Watching a great series of how-to videos which address all kinds of technical hurdles in really simple ways.
However, some recommendations in the segment on websites got me fired up a little bit. They said:
- You must register your own domain name; if someone else registered it for you, insist on being given complete control
- Build your own website
- Or, if you hire a professional, make sure they use a template in order to save time and money
As I mentioned in my comments at the presenter’s blog, having control of your domain name is only an issue if you don’t have a solid trust relationship with the person who registers it on your behalf. If you trust them, your domain name is in no danger. If you don’t, why, may I ask, are you doing business with them?
All other things being equal, shouldn’t your technical tasks be outsourced to a technical person? Do you really want to manage your own DNS settings, configure your own email accounts, and do all the little tedious things involved in managing a domain name?
Building your own website is a first-rate top-notch recipe for disaster.
The following may sound a bit like a pitch; like I’m bragging. Probably.

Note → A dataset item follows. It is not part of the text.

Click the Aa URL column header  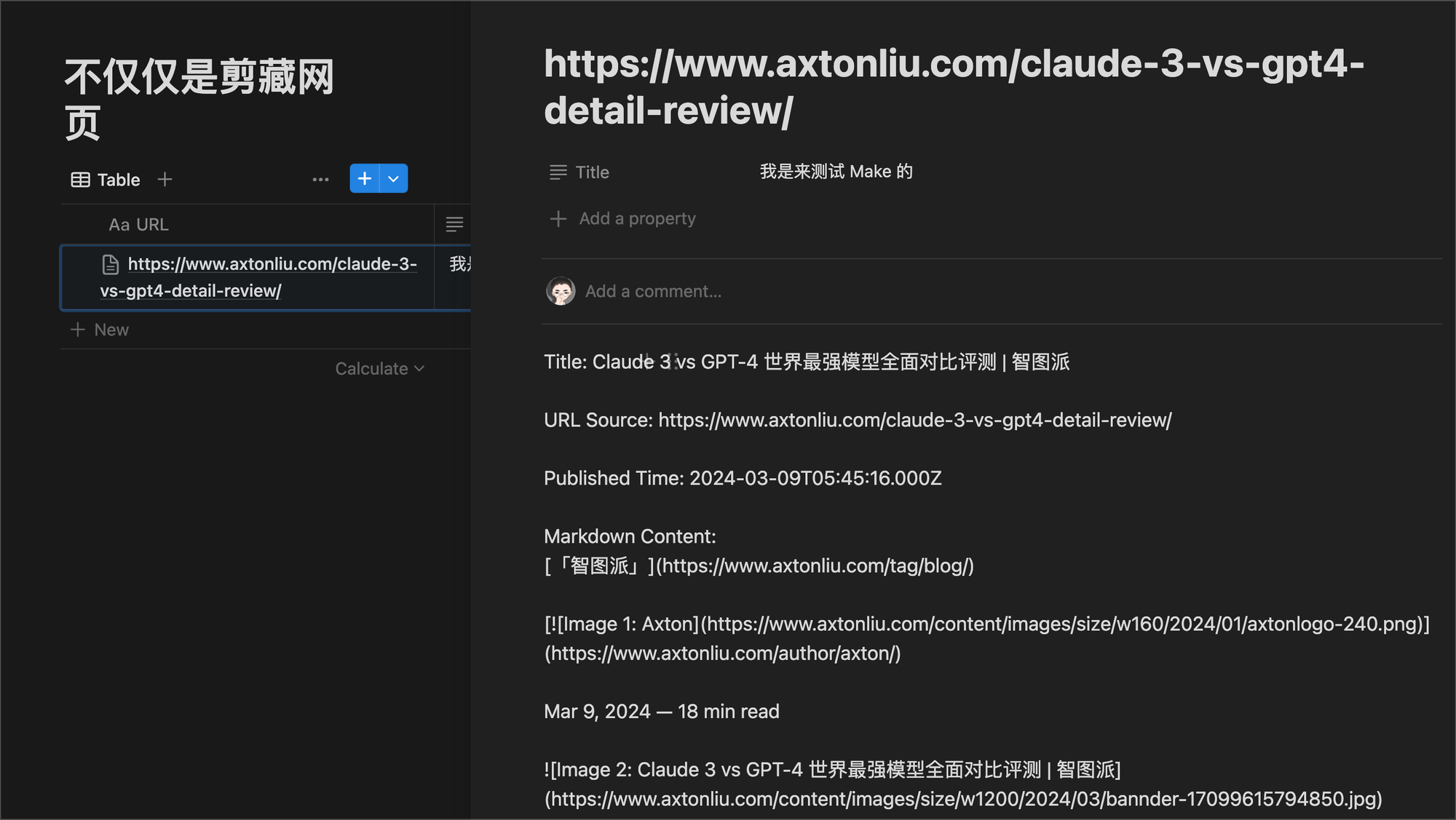point(138,225)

I have hand-coded websites from scratch, with built-in organic search engine optimisation, a spam-resistant contact form, good user-interface engineering and usability, in under an hour. Yeah; 59 minutes.
Fifty-nine minutes.
Cost? $300.
If you build your own website using some site builder tool, guess what it will cost to have a professional web developer take it over when you reach the point that you can’t manage it anymore?
More than $300, I’ll tell you that.
Really; why would you make your web presence a homemade non-professional not-standards-compliant invisible to the search engines hard-to-use thing, when I can hand-code a custom site (using your existing images and content) which meets all the technical and human criteria of excellence, in under an hour, for $300?
Oh; templates? Asking me to work with a template is like asking a brain surgeon to work with mittens on. Sure, I could do it. But you’ll pay extra in order to have a site that came out of a box, instead of being completely custom-made.